When Hawa’s husband died in 1991, she was left with no money and didn’t know where to turn. Originally from Somalia, Hawa was living in Italy with her four children. Initially they went to Kenya and then they decided to try Australia, arriving as refugees in 1993.

In Melbourne she found accommodation in a high-rise apartment complex in North Melbourne where she met African women just like her except for one difference: they were sleeping on friends’ couches and weren’t accessing any government support. They didn’t understand what was available or how to get it, Hawa says.They had no money and no house.

Although Hawa could pass on her knowledge to other Somali women she met, it was a piecemeal approach. Wanting to do more to help, she got involved with the Australian Somali Women’s Healthcare Community Foundation.

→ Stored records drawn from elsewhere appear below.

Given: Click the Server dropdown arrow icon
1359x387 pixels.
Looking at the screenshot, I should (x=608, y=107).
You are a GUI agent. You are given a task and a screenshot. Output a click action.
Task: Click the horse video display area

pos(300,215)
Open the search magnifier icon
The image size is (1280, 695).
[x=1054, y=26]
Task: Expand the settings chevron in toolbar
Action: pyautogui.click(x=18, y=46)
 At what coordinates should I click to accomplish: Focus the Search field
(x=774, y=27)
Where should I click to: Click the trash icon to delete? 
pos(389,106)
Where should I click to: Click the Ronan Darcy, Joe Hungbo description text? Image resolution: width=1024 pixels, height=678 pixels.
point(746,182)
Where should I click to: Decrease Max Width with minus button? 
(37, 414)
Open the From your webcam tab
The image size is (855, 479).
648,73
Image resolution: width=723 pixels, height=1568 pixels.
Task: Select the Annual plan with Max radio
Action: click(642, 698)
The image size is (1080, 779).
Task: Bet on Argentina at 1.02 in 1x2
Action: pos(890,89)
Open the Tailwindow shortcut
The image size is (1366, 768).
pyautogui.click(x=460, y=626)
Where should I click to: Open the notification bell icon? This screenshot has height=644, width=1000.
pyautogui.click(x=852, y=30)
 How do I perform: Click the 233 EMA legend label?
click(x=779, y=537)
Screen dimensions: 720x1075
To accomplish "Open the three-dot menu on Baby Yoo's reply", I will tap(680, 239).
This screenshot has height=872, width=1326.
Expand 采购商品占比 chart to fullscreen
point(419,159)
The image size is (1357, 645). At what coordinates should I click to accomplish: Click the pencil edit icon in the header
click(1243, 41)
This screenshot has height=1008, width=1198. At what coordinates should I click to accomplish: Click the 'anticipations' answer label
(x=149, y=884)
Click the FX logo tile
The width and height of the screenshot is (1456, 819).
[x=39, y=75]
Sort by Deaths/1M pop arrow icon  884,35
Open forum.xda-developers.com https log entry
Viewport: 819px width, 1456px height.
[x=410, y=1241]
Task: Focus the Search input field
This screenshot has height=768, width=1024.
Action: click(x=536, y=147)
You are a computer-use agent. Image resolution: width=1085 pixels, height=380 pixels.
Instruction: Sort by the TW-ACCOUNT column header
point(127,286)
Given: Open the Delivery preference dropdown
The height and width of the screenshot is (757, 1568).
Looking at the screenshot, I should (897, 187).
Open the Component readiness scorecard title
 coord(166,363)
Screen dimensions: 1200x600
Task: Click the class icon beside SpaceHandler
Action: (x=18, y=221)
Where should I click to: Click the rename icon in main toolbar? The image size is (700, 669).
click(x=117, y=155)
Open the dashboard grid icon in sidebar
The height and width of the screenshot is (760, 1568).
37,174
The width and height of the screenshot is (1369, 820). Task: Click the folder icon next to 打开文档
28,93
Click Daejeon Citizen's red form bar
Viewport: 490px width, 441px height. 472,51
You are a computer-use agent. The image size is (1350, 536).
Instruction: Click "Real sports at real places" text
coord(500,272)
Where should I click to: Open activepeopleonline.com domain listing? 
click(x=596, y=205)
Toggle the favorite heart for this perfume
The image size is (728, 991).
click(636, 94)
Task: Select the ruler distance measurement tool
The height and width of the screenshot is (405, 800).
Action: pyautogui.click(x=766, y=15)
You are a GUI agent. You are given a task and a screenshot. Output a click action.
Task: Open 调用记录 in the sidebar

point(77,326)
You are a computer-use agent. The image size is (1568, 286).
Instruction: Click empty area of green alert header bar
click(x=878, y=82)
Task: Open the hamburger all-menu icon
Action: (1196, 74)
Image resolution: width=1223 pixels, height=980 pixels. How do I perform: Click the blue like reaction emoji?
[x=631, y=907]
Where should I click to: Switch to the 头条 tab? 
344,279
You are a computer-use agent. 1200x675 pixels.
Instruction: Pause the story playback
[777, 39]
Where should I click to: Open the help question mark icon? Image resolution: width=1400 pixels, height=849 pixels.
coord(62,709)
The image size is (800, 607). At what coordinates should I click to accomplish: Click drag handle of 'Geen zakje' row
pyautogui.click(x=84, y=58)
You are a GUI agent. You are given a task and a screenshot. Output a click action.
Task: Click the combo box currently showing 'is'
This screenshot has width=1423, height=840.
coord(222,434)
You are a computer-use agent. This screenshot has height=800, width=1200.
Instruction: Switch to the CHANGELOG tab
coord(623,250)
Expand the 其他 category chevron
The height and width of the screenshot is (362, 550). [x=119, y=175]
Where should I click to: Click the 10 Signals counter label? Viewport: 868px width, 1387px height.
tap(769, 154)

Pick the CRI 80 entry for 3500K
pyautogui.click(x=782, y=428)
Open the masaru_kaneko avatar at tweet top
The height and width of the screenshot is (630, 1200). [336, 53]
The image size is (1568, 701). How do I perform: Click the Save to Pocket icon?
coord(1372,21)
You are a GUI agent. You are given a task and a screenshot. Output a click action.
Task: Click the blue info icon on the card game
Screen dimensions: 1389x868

Today, Hawa is an active community worker in the foundation’s seniors program. The group meets every day to sew, dance, exercise, learn English and go on outings. They care for each other too. When someone is in need, they all pitch in. They visit each other in hospital, clean their houses and cook meals. Anything to help out.

Every Sunday the centre runs the ‘Somali kitchen’ where they show younger Somali girls the traditional ways to prepare food. While they cook, they talk, teaching the girls about life in Somalia, passing on cultural traditions and advising them about how to live here. They talk about their childhoods and some of the girls record the elders’ stories.

Hawa studies community services at CAE in the mornings and does her community work in the afternoons, with no plans to stop. Instead, she wants to add to her workload. I’d like to help more with homeless people, Hawa says. And get more involved with our hospital program.

These stories celebrate the contributions and diversity of people who are part of the Victorian Seniors Festival.